Comment by imp 2010-10-06 15:09:05

Holden was born in Aberdeen to Scottish parents and moved to the US when he was 10 - long enough to develop an affiliation for his homeland, and more than half his life before he was capped for the US youth teams. No one in Scotland made any effort to follow up on the tip. The US system nurtured him and so perhaps deserves him (if we were going to be moralistic about it), but at a time when the Scottish system is producing so few decent players, they should have fewer scruples about chasing up good players who qualify by birthright. Every other country does it. Though long term, a revolution in the methodology of Scottish youth football would be more welcome.

Lincoln - I imagine the reason Loew didn't pick Holtby just yet is because he doesn't necessarily need to. Germany's packed with midfield talent, and Holtby's already stated his preference, so he doesn't need to 'rush-cap' him.

Comment by Lincoln 2010-10-06 17:19:05

Very true on the midfield front but Holtby has kept a British passport so that he might play for England one day. If Capello called him, who knows what could happen?

Comment by Janik 2010-10-07 10:24:13

Hargreaves was an excellent player for a number of seasons for Bayern and England, before the injuries took hold. Going for him wasn't an irrational thing to do at all, even if his career he has been prematurely ended.

To summarise, England miss out on dual-nationality players, except when they don't.

Comment by imp 2010-10-07 13:29:52

Except, in the case of Hargreaves, he's not an exceptional player - and by that, I mean he's a very English player. Hard-working, but not an opener of quality defences. It wouldn't have made a huge difference to England's modest achievements whether he'd played or not.

Comment by Coral 2010-10-07 14:45:45

Is it a defensive midfielder's job to open a defence? Hargreaves was voted player of the tournament for England a few years back.
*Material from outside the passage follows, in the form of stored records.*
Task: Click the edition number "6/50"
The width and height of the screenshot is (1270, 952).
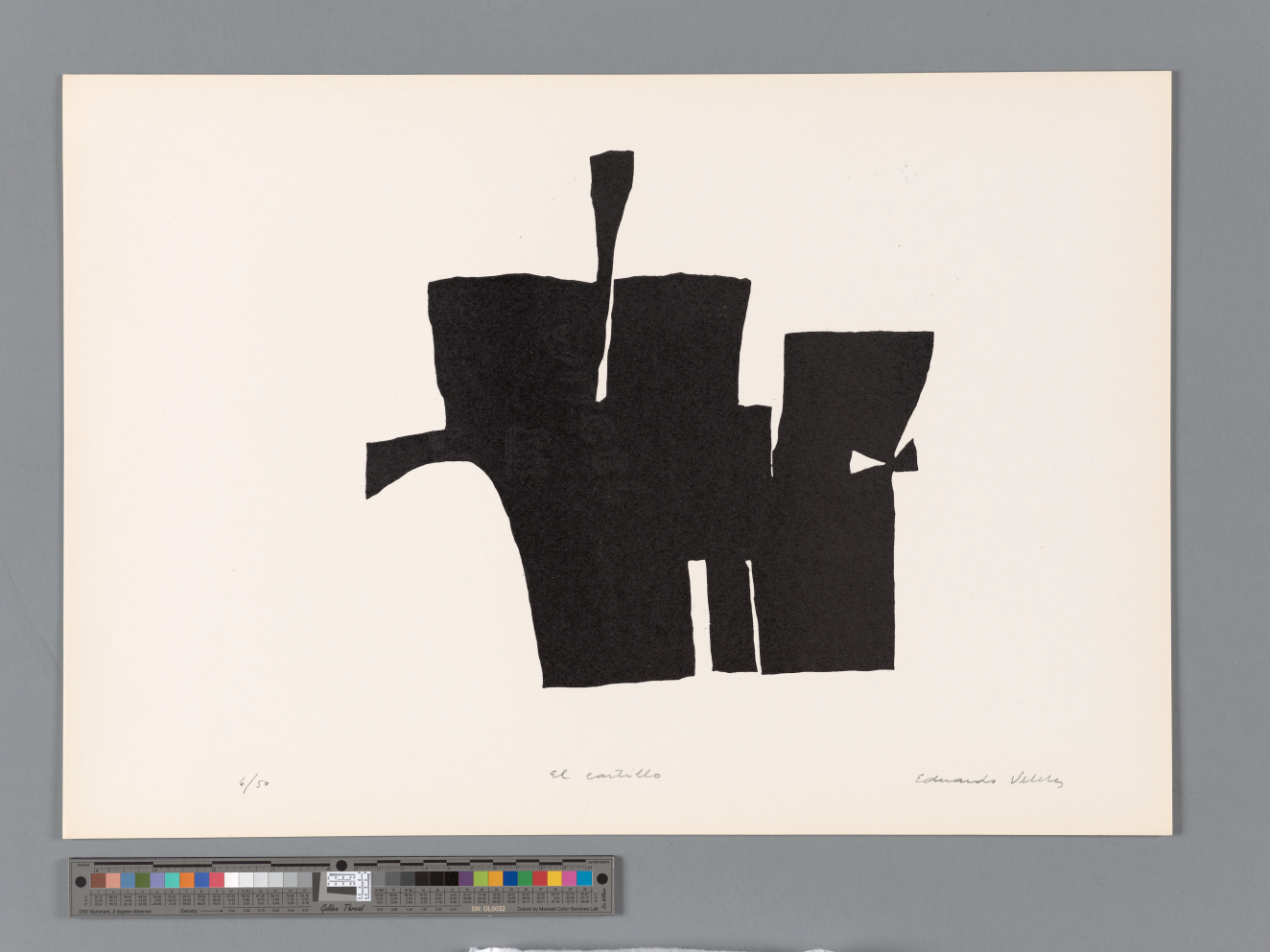Action: coord(254,784)
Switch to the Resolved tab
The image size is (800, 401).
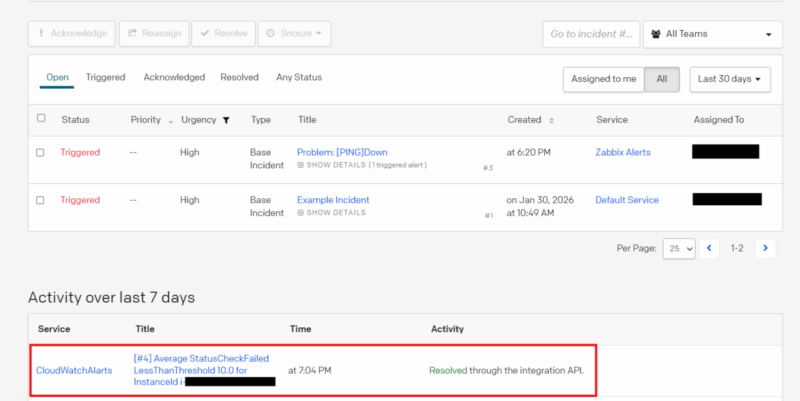239,77

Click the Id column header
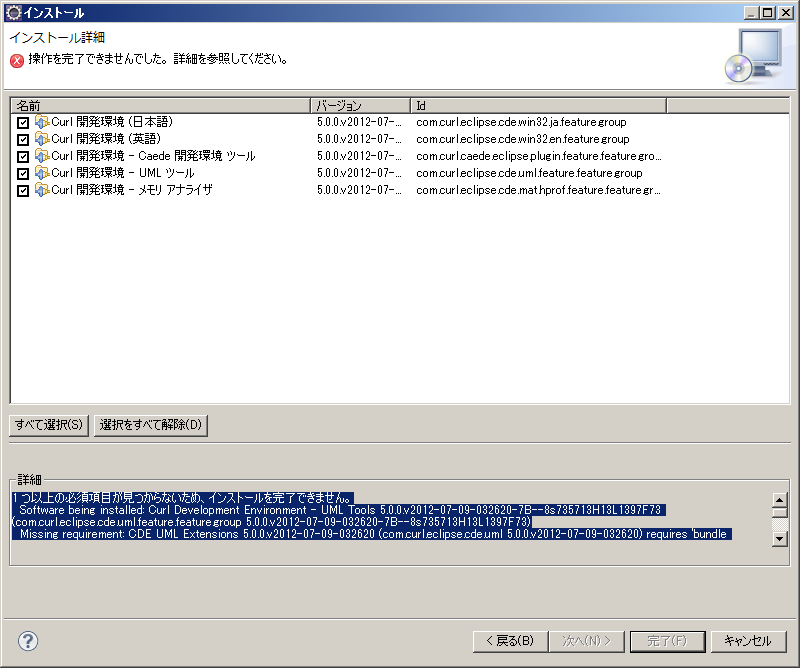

Comment by imp 2010-10-07 16:08:32

{takes deep breath) No, I'm saying that the dual-nationality players England may attract or make more of an effort to recruit are generally of the kind they already have. Thus, in the original piece (it seems so long ago), I suggest Holtby would prefer Germany over England (because Germany suits his style), while England would make less of an effort to chase him because he's not seen as one of the hard-working, fight-for-yer-country blah blah lads that they typically stack their midfield with.